The Department of Education’s Civil Rights Office sent a letter to State Superintendent Sydnee Dickson. In it, they argued that Utah’s mask laws discriminate against students with disabilities or other health conditions. They said a masking ban in schools prevents those students from safely returning to school.
“It’s simply unacceptable that state leaders are putting politics over the health and education of the students they took an oath to serve,” Education Secretary Miguel Cardona said in a statement.
“The department (of education) will fight to protect every student’s right to access in-person learning safely.”
Utah Sen. Evan Vickers, who co-sponsored Utah’s law on masks, said there’s no mask ban in Utah.

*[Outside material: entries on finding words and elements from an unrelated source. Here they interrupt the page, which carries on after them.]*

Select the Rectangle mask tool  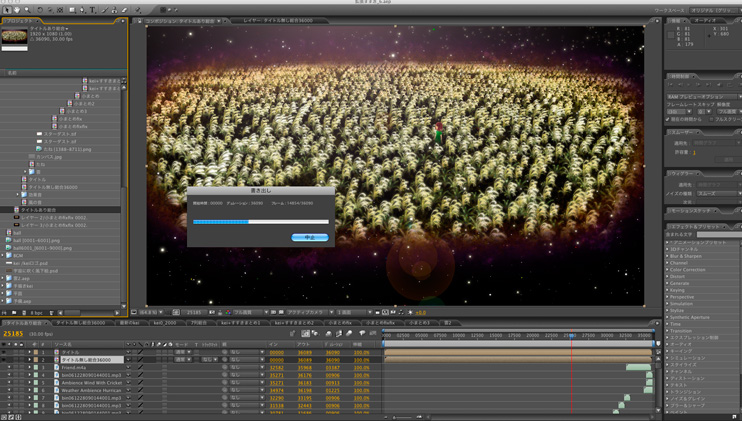71,10
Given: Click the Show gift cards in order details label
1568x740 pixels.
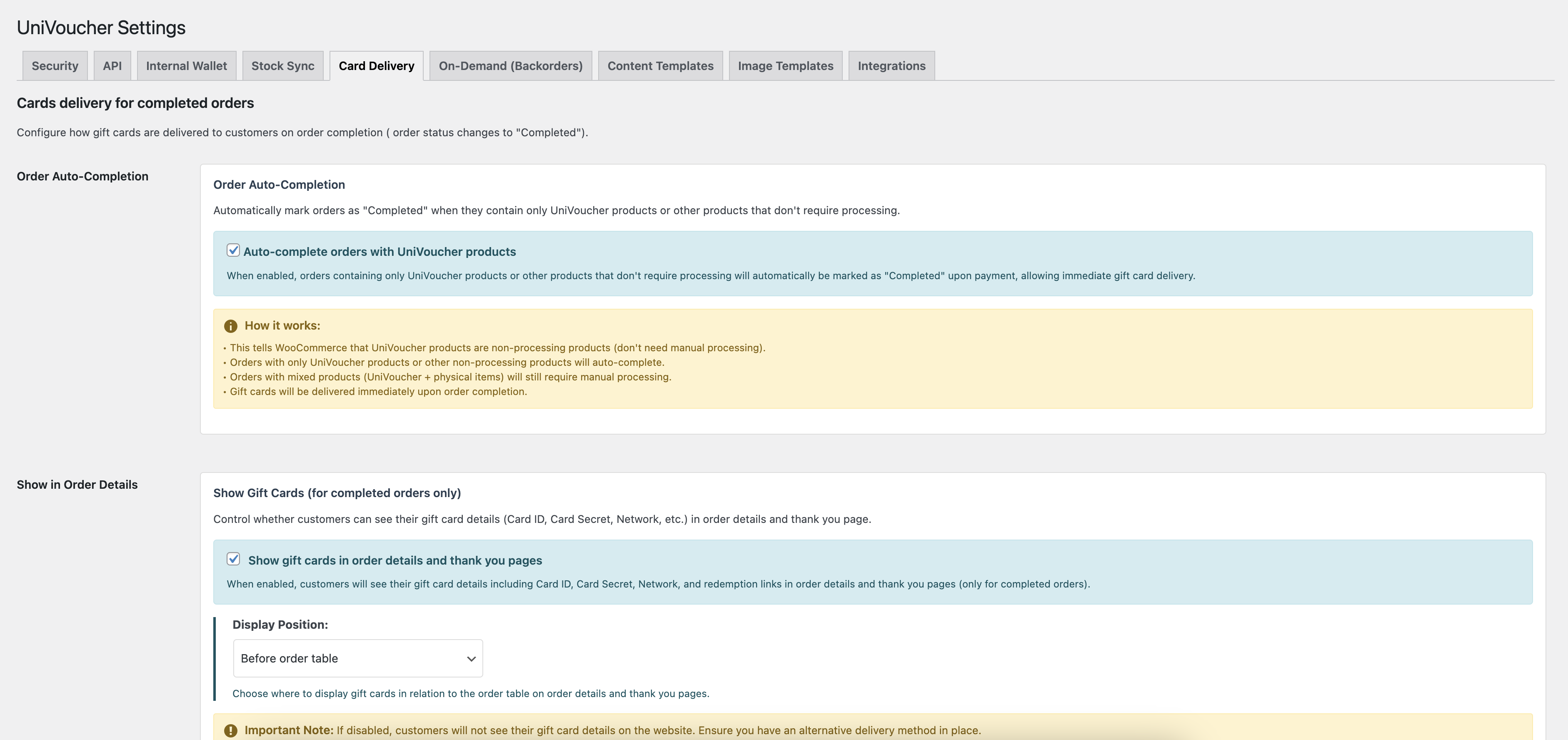Looking at the screenshot, I should tap(394, 560).
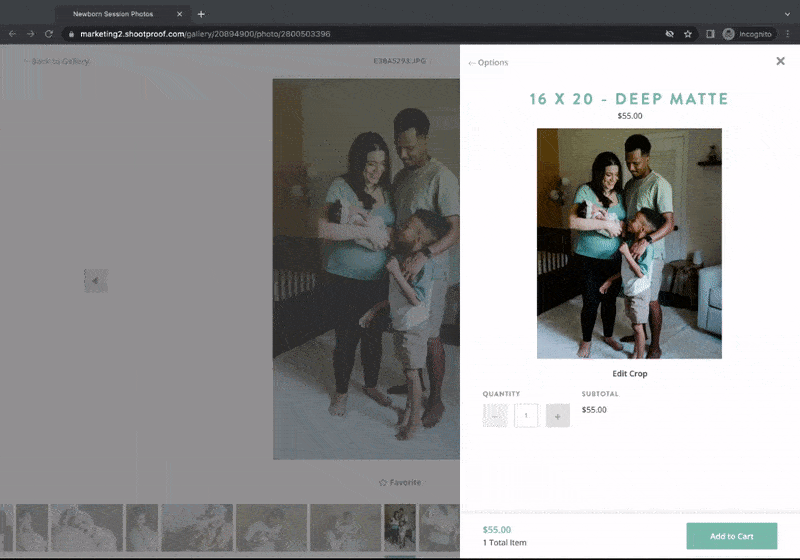The height and width of the screenshot is (560, 800).
Task: Click the browser back arrow
Action: pos(12,34)
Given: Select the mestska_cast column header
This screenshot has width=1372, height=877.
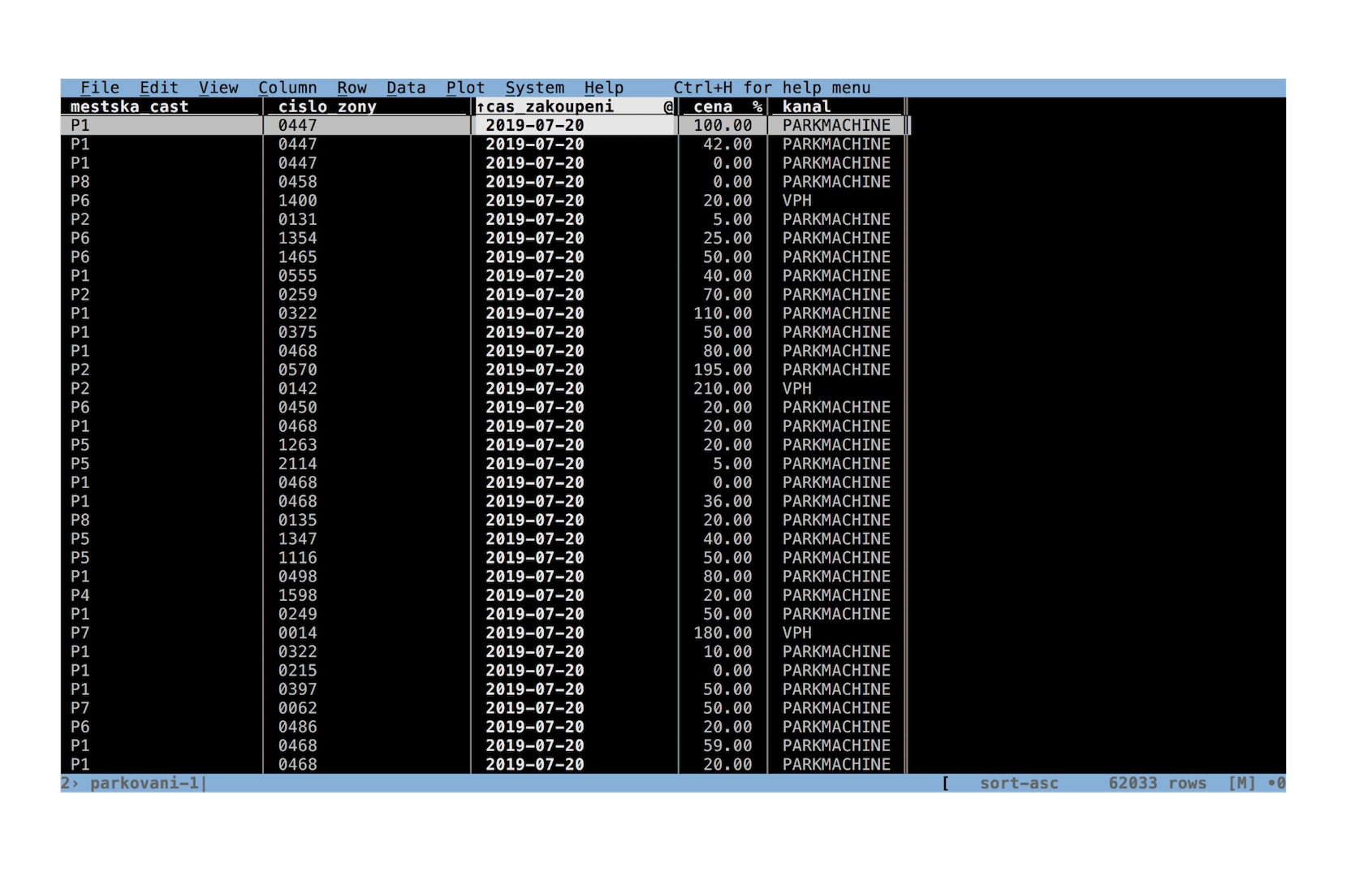Looking at the screenshot, I should coord(129,107).
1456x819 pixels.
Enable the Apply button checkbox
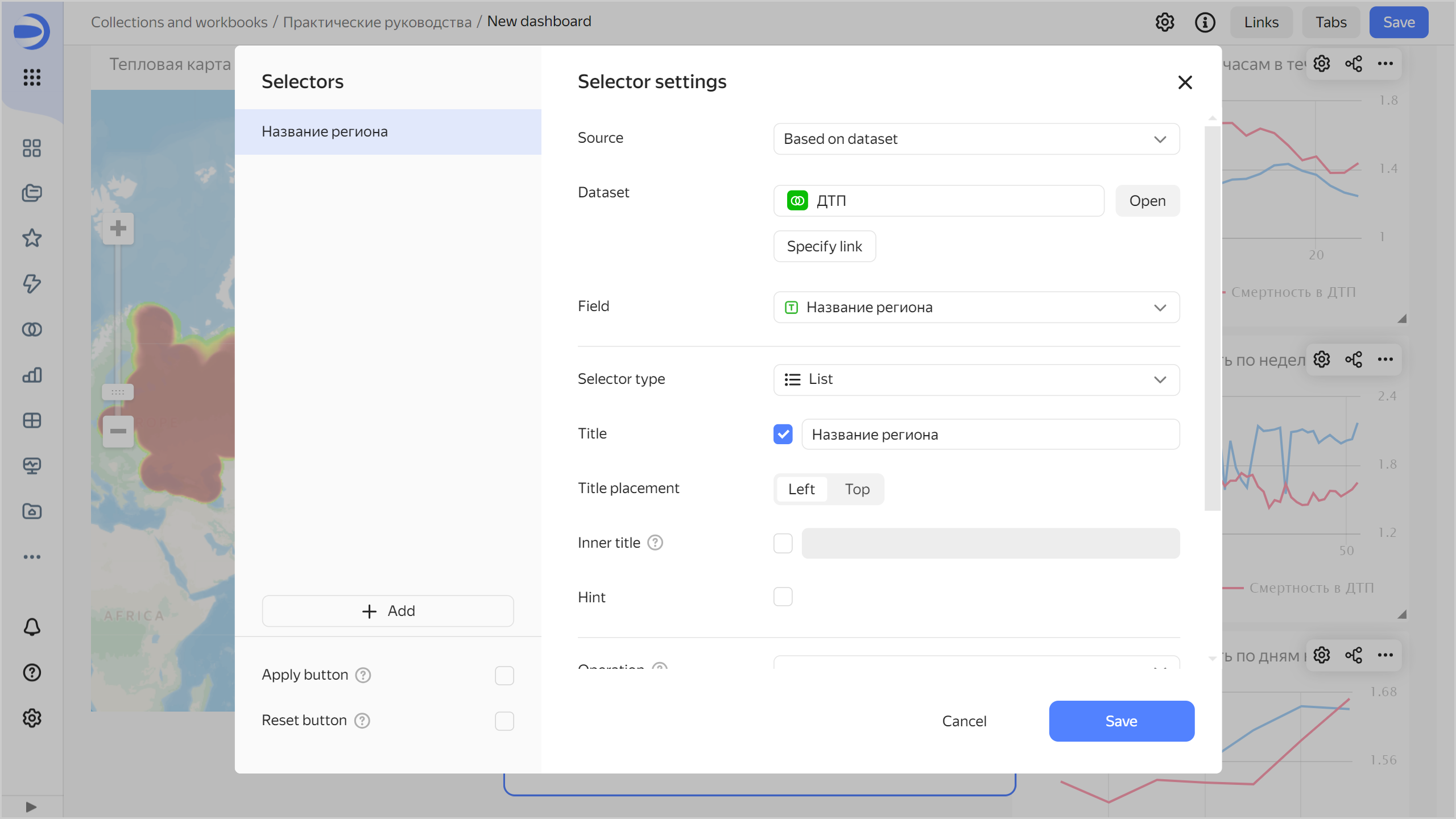click(x=504, y=675)
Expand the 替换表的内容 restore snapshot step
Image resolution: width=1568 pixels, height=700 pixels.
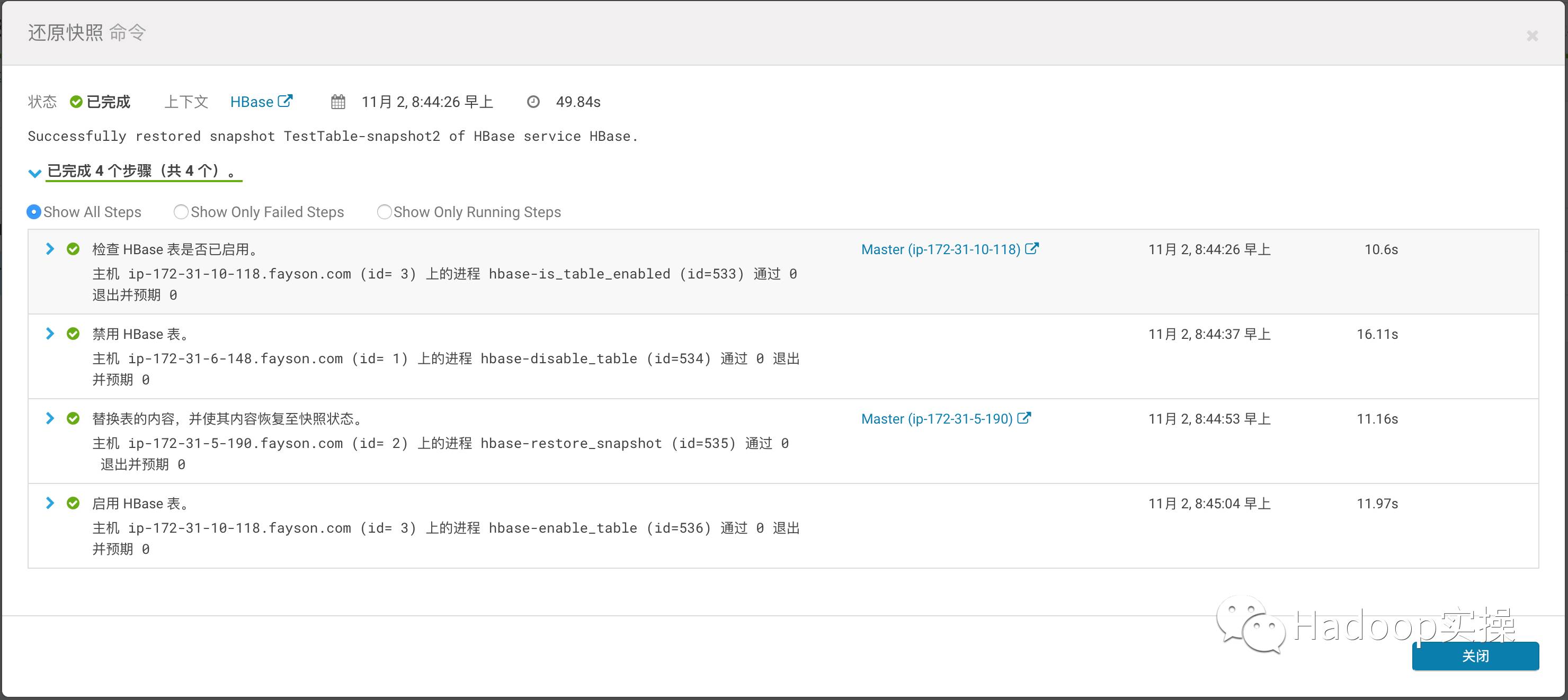[50, 418]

“We have not banned masks across the state,” Vickers told KSL Newsradio’s Inside Sources with Boyd Matheson. “We do have a process in place that can implement that,” he argues.
Utah law bans school districts from requiring masks but allows county and city health departments to issue health orders, like a mask mandate, with approval from elected officials. Those officials are city or county councils, or a county commission that can extend or overturn a health order after 30 days. The state legislature can also step in.
Vickers said the feds haven’t reached out to learn what Utah’s policies are.
“It certainly is federal overreach,” Vickers said. “And federal overreach without clarification.”
Utah Sen. Todd Weiler told the Dave and Dujanovic show he, too, sees this as overreach.
“I think that this is a real stretch from the federal government trying to force states to bow to their will,” he said.
State Superintended Sydnee Dickson told Jeff Caplan’s Afternoon News, she’s responded to the letter from the Department of Education.
“Just letting them know that they are erroneously indicating that we have a statewide mask ban, which is not correct. Our legislature has passed that on to local health authority and to locally-elected government,” she said.
“They just have a misunderstanding of what our state law is about.”